Explicitly highlights risks of shared node permissions and clarifies credential isolation requirements. Mitigates potential misconfiguration leading to privilege escalation.

Diff

diff --git a/eks/latest/userguide/iam-roles-for-service-accounts.md b/eks/latest/userguide/iam-roles-for-service-accounts.md
index 863a067fd..c664e77c3 100644
--- a//eks/latest/userguide/iam-roles-for-service-accounts.md
+++ b//eks/latest/userguide/iam-roles-for-service-accounts.md
@@ -1 +1 @@
-[](/pdfs/eks/latest/userguide/eks-ug.pdf#iam-roles-for-service-accounts "Open PDF")[](https://github.com/awsdocs/amazon-eks-user-guide/tree/mainline/latest/ug/aws-access/iam-roles-for-service-accounts.xml "Edit this page on GitHub")
+[](/pdfs/eks/latest/userguide/eks-ug.pdf#iam-roles-for-service-accounts "Open PDF")[](https://github.com/awsdocs/amazon-eks-user-guide/tree/mainline/latest/ug/manage-access/aws-access/iam-roles-for-service-accounts.adoc "Edit this page on GitHub")
@@ -19 +19,8 @@ IAM roles for service accounts provide the following benefits:
-  * **Credential isolation** – A Pod’s containers can only retrieve credentials for the IAM role that’s associated with the service account that the container uses. A container never has access to credentials that are used by other containers in other Pods. When using IAM roles for service accounts, the Pod’s containers also have the permissions assigned to the [Amazon EKS node IAM role](./create-node-role.html), unless you block Pod access to the [Amazon EC2 Instance Metadata Service (IMDS)](https://docs.aws.amazon.com/AWSEC2/latest/UserGuide/configuring-instance-metadata-service.html). For more information, see [Restrict access to the instance profile assigned to the worker node](https://aws.github.io/aws-eks-best-practices/security/docs/iam/#restrict-access-to-the-instance-profile-assigned-to-the-worker-node).

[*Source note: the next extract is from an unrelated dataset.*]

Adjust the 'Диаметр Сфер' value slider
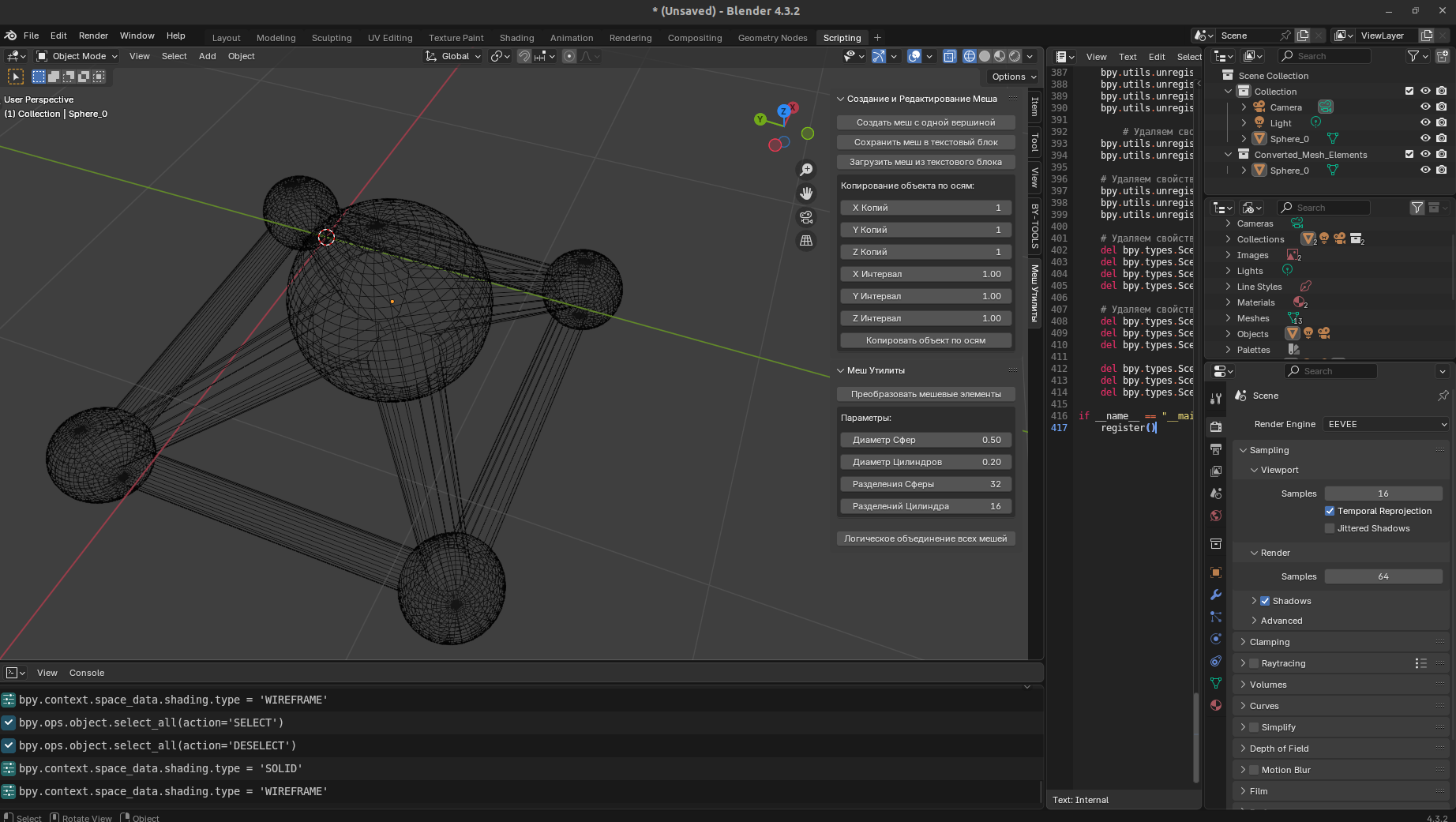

+  * **Credential isolation** – When access to the [Amazon EC2 Instance Metadata Service (IMDS)](https://docs.aws.amazon.com/AWSEC2/latest/UserGuide/configuring-instance-metadata-service.html) is restricted, a Pod’s containers can only retrieve credentials for the IAM role that’s associated with the service account that the container uses. A container never has access to credentials that are used by other containers in other Pods. If IMDS is not restricted, the Pod’s containers also have access to the [Amazon EKS node IAM role](./create-node-role.html) and the containers may be able to gain access to credentials of IAM roles of other Pods on the same node. For more information, see [Restrict access to the instance profile assigned to the worker node](https://docs.aws.amazon.com/eks/latest/best-practices/identity-and-access-management.html#_identities_and_credentials_for_eks_pods_recommendations).
+
+
+
+
+###### Note
+
+Pods configured with `hostNetwork: true` will always have IMDS access, but the AWS SDKs and CLI will use IRSA credentials when enabled.
@@ -25,0 +33,4 @@ IAM roles for service accounts provide the following benefits:
+###### Important
+
+Containers are not a security boundary, and the use of IAM roles for service accounts does not change this. Pods assigned to the same node will share a kernel and potentially other resources depending on your Pod configuration. While Pods running on separate nodes will be isolated at the compute layer, there are node applications that have additional permissions in the Kubernetes API beyond the scope of an individual instance. Some examples are `kubelet`, `kube-proxy`, CSI storage drivers, or your own Kubernetes applications.